Excerpted text:
[Start]

It is not clear from your post what work specifically toyota performed -- if they have not performed the most recent TSB you may want to have that done. In most states, for lemon law buyback, you have to prove that you gave the manufacturer ample opportunity to fix the problem.
I also think it would be a good idea if you post a complaint about this at www.nhtsa.gov, particularly if you feel this problem presents a safety hazard. They are the agency that can effect a recall if the problem is significant or prevalent (after 4 years of this problem going on, I wouldn't hold my breath for a recall, but it doesn't hurt to give them your complaint).
There are some Edmunds forums actively discussing this problem. Right now, the "Transmission Problems with the Lexus ES300" "Transmission problems with Lexus ES-300 ?" # is getting the most action, but the new forum "Toyota-Lexus transaxle shift delay" <http://townhall-talk.edmunds.com/direct/view/.efe9615 was set up specifically for discussing this problem in all of the Toyota-Lexus line.
Brian
2005 Toyota Highlander AWD
18,605 miles
I am sorry to hear about your problem. I wish you the very best luck in getting that resolved. The TSB has been reported as very successful by many people and I would highly recommend you try that route.
Also, you should be aware that the majority of the posts about this issue are by people who don't actually own one of these cars and have never personally driven one to experience the hesitation first hand. They enjoy speculating about the issue and are mostly well intentioned, but it is all based on second hand information.

[End]

Recorded information:
[Start]

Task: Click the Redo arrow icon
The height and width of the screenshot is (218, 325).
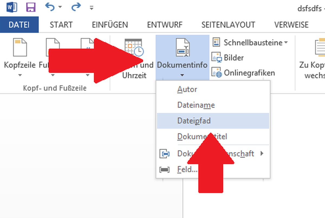Action: pyautogui.click(x=76, y=7)
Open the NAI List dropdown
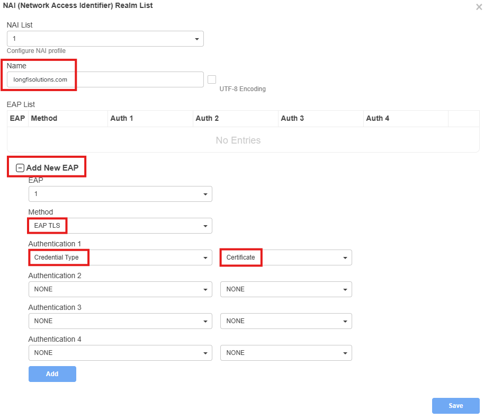This screenshot has height=418, width=484. (x=105, y=39)

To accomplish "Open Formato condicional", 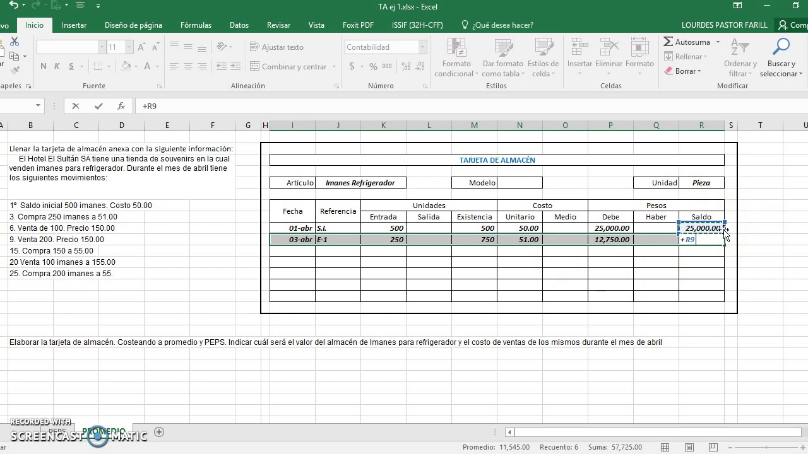I will coord(456,57).
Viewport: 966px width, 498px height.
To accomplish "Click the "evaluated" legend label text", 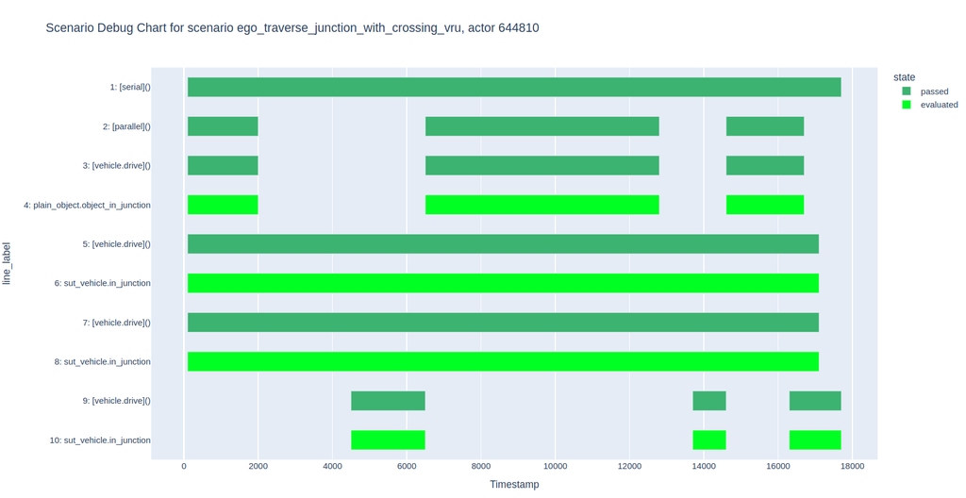I will [939, 105].
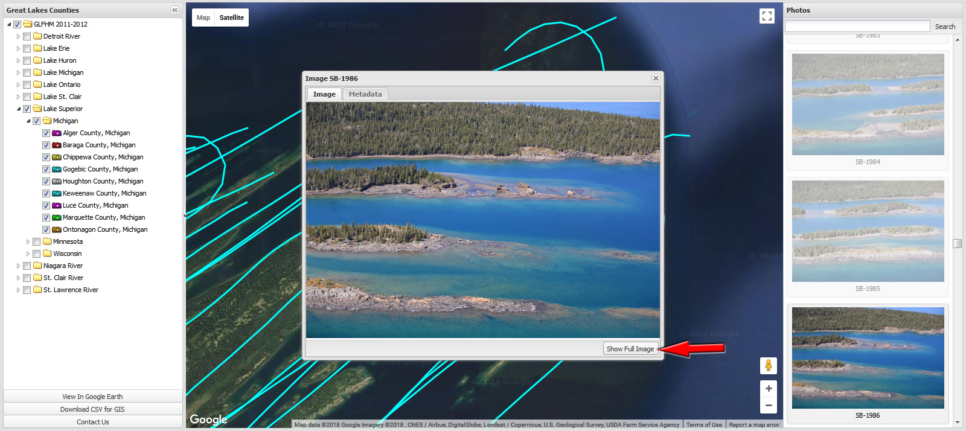This screenshot has height=431, width=966.
Task: Zoom in using the map plus icon
Action: click(x=768, y=389)
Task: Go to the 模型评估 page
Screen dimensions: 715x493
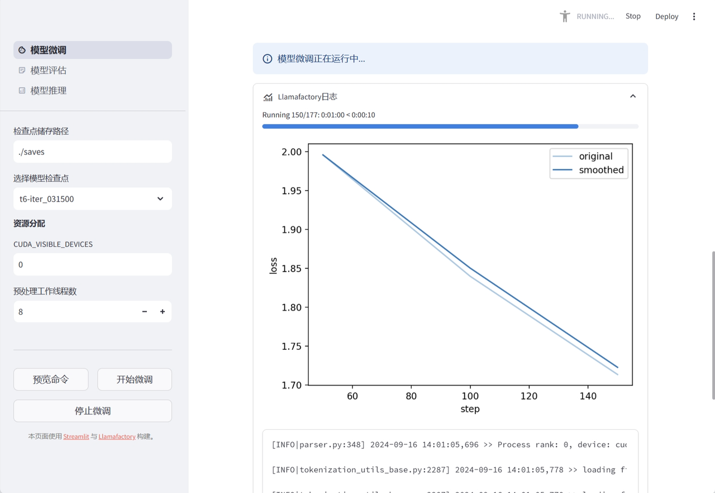Action: 49,70
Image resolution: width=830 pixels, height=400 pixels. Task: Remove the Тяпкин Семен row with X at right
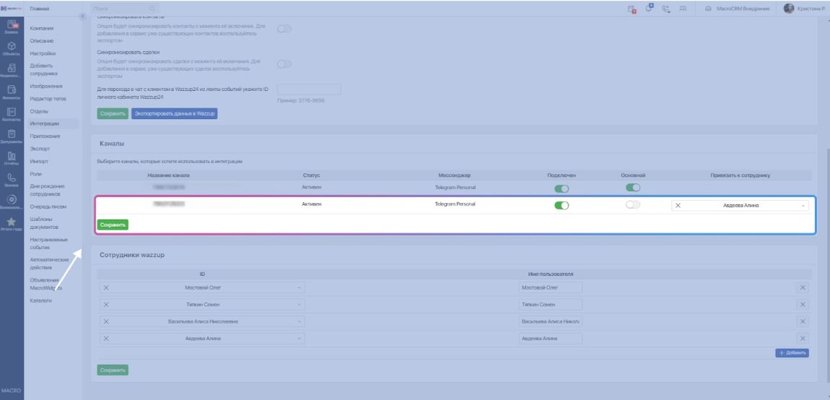tap(803, 305)
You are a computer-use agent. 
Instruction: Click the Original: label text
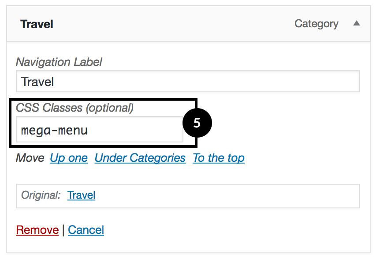click(x=41, y=195)
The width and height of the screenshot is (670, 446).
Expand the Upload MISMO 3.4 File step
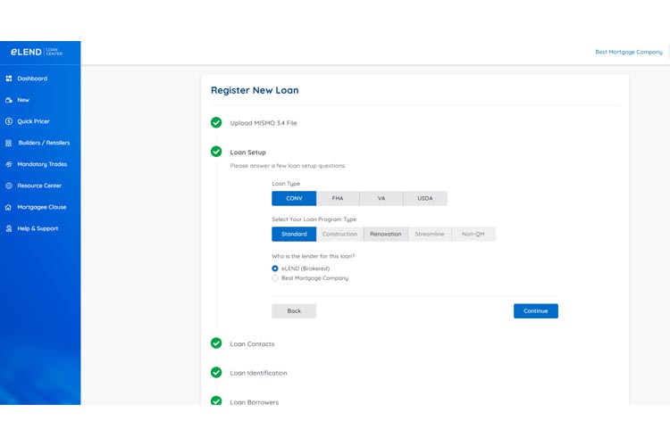click(x=263, y=123)
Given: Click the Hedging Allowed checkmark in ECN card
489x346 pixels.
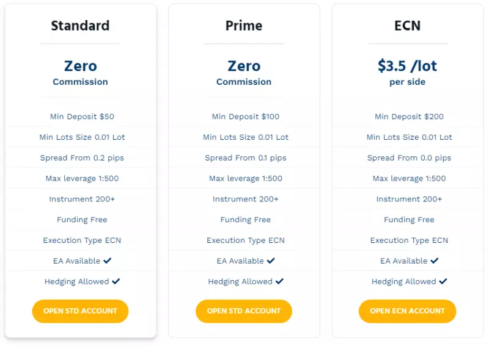Looking at the screenshot, I should click(x=443, y=281).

[End]

Extend the forum reply above about the Toyota-Lexus transmission delay, picking up right after its last sentence.

And finally, there are also some posters with an obvious anti-Toyota agenda who may provide you information that is not exactly unbiased.
There are two million cars on the road with the V6 5 speed drivetrain and those who actually report a problem are a very small minority. I am sorry to hear you are one of them but there is a good chance the TSB will solve your problem.
With that in mind, I hope the TSB gives you the same good results that many have reported.
Good Luck
The 2nd smell is when I turn on the heating vents to blow on the windshield when the windshield is all steamy for example. This isn't s rotten egg smell, but it smells more like some tyoe of chemical. Since I always drive with my 3 yr old these smells are concering me alot.
Can anyone hlp in letting me know what this could be and what I should do?
Thanks
I have had no experience with teh second smell you mention.
Here's some additional info about this rotten egg smell.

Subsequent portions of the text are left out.